### Problem description
Copy only the lines from the one containing "Viewport: 725px width, 1568px height." through the final line of the records below, exactly as written, with no pictures.

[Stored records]

☆ ☆ ☆ ☆ ☆ ☆ ☆

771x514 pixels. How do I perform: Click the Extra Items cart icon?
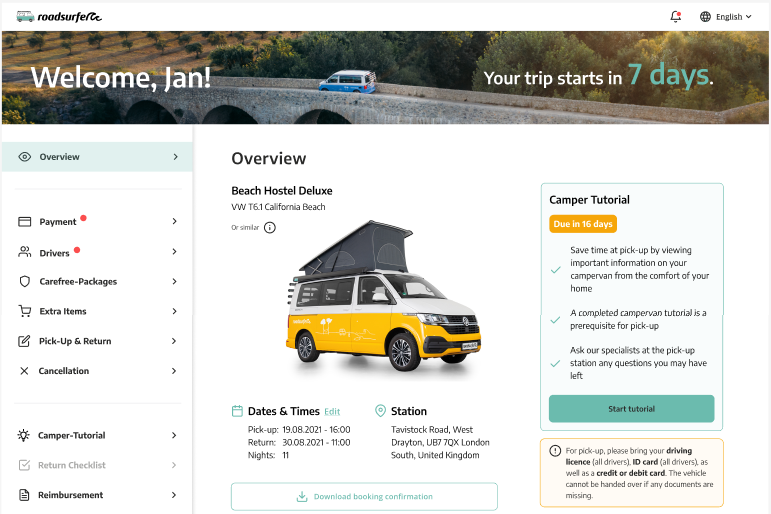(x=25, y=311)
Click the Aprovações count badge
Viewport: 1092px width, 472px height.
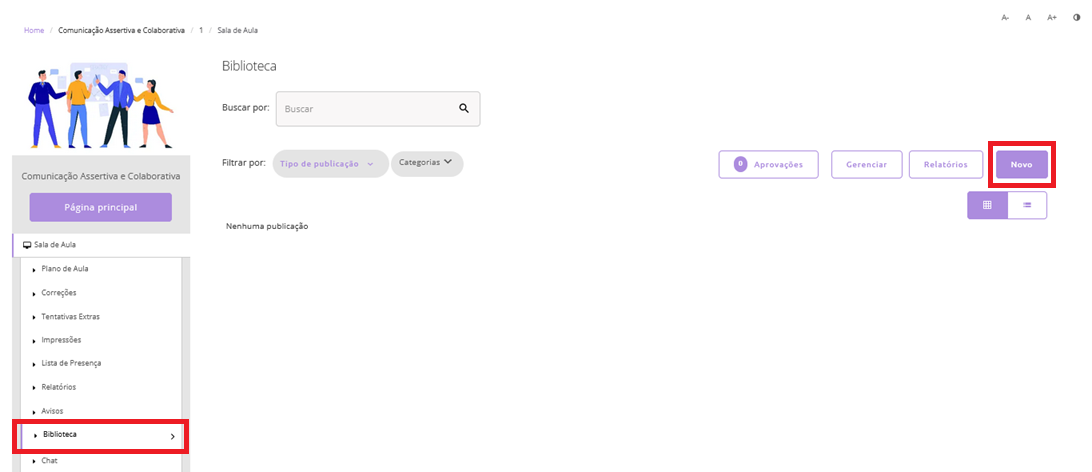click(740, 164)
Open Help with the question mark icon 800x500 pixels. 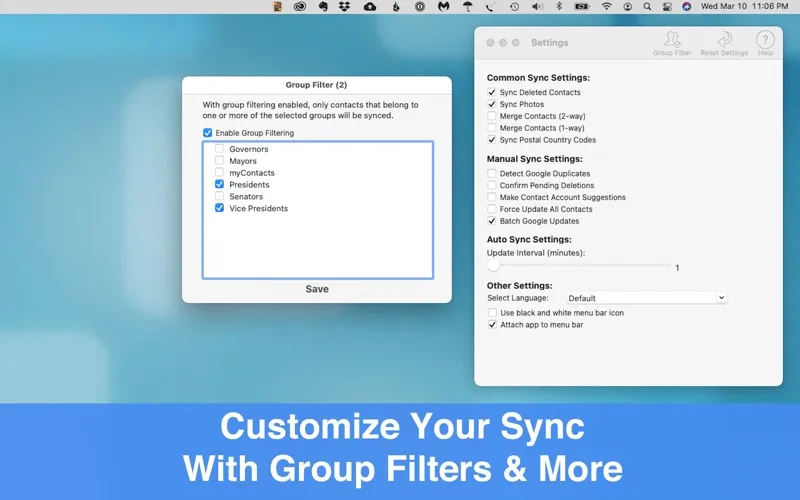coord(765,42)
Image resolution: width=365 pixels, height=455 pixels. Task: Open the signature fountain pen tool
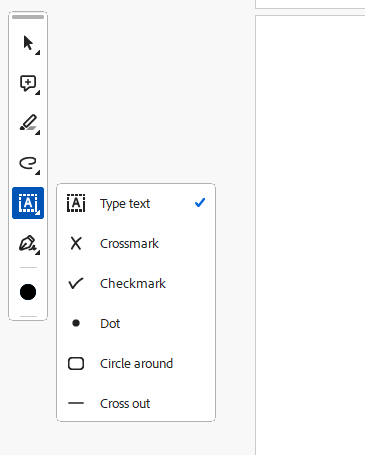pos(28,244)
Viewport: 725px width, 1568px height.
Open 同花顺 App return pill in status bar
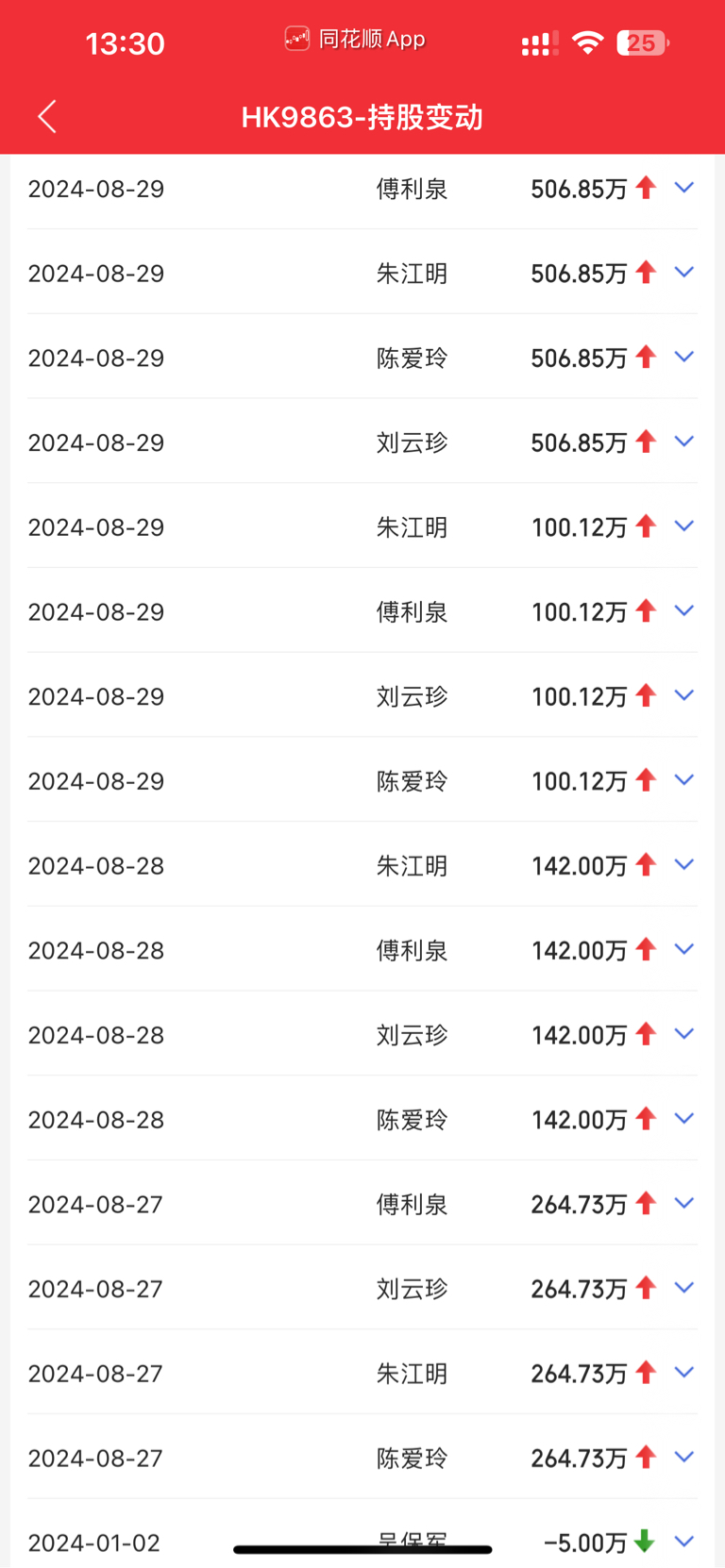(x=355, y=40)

☆ ☆ ☆ ☆ ☆ ☆ ☆

### Exercise output
Viewport: 725px width, 1568px height.
Open 同花顺 App return pill in status bar
(x=355, y=40)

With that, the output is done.